• [Directions for this task] Emit the line that holds "Lola Casademunt Metallic" and all lines following it through the end of the data, verbatim, and nothing else.

• [Records for the exercise]
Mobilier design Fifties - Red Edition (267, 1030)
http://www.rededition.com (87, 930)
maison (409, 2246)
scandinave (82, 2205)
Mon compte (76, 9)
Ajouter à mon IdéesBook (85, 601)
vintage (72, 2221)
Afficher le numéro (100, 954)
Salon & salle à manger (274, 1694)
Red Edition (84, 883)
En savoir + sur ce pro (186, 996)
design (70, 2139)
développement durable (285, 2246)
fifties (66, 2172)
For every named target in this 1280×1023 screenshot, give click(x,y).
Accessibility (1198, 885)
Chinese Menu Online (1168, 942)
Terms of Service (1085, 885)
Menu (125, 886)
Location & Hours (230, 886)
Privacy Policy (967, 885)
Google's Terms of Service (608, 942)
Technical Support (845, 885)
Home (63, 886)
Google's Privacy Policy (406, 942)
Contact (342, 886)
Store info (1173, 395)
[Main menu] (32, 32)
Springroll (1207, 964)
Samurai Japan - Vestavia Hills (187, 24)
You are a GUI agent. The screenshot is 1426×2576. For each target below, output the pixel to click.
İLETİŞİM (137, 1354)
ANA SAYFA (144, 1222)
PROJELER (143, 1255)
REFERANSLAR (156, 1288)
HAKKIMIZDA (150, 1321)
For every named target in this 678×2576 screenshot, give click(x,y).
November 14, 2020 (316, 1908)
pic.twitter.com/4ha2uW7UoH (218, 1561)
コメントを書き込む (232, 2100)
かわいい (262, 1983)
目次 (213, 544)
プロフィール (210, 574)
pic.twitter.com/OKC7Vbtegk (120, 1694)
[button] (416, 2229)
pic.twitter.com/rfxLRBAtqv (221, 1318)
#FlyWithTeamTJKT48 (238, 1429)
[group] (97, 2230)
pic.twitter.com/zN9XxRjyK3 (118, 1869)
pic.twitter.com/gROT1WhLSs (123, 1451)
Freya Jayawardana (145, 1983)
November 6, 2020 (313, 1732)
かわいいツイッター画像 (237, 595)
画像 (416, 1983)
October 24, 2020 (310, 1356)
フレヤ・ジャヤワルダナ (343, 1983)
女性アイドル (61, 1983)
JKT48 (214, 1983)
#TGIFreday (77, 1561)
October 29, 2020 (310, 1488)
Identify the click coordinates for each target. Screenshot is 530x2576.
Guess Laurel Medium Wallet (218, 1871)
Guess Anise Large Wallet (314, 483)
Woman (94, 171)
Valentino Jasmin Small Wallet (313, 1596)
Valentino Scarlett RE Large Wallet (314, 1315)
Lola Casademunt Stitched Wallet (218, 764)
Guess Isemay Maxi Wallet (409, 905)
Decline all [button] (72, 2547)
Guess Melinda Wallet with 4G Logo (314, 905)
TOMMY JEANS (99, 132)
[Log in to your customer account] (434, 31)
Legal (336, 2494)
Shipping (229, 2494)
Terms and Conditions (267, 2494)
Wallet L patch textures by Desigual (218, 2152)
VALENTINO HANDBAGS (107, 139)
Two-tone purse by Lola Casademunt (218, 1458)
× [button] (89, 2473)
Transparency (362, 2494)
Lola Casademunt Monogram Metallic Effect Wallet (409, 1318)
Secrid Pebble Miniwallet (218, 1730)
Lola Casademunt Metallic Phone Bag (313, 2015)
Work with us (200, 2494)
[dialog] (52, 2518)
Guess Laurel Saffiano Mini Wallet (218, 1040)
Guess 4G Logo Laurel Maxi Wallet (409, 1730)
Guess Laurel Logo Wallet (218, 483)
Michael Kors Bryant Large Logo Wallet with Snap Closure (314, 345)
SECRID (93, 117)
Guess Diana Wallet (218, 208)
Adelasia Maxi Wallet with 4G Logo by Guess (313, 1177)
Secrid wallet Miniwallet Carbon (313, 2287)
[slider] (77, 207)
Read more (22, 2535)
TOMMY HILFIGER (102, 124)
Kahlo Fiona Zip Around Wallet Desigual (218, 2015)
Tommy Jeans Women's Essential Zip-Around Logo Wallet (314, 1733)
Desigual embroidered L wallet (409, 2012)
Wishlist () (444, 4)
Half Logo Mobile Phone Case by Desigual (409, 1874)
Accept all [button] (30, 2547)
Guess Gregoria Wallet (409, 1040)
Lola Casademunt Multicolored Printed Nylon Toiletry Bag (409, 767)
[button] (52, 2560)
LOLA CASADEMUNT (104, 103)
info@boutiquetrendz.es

• [Answer box]
Lola Casademunt Metallic Phone Bag (313, 2015)
Work with us (200, 2494)
[dialog] (52, 2518)
Guess Laurel Saffiano Mini Wallet (218, 1040)
Guess 4G Logo Laurel Maxi Wallet (409, 1730)
Guess Laurel Logo Wallet (218, 483)
Michael Kors Bryant Large Logo Wallet with Snap Closure (314, 345)
SECRID (93, 117)
Guess Diana Wallet (218, 208)
Adelasia Maxi Wallet with 4G Logo by Guess (313, 1177)
Secrid wallet Miniwallet Carbon (313, 2287)
[slider] (77, 207)
Read more (22, 2535)
TOMMY HILFIGER (102, 124)
Kahlo Fiona Zip Around Wallet Desigual (218, 2015)
Tommy Jeans Women's Essential Zip-Around Logo Wallet (314, 1733)
Desigual embroidered L wallet (409, 2012)
Wishlist () (444, 4)
Half Logo Mobile Phone Case by Desigual (409, 1874)
Accept all [button] (30, 2547)
Guess Gregoria Wallet (409, 1040)
Lola Casademunt Multicolored Printed Nylon Toiletry Bag (409, 767)
[button] (52, 2560)
LOLA CASADEMUNT (104, 103)
info@boutiquetrendz.es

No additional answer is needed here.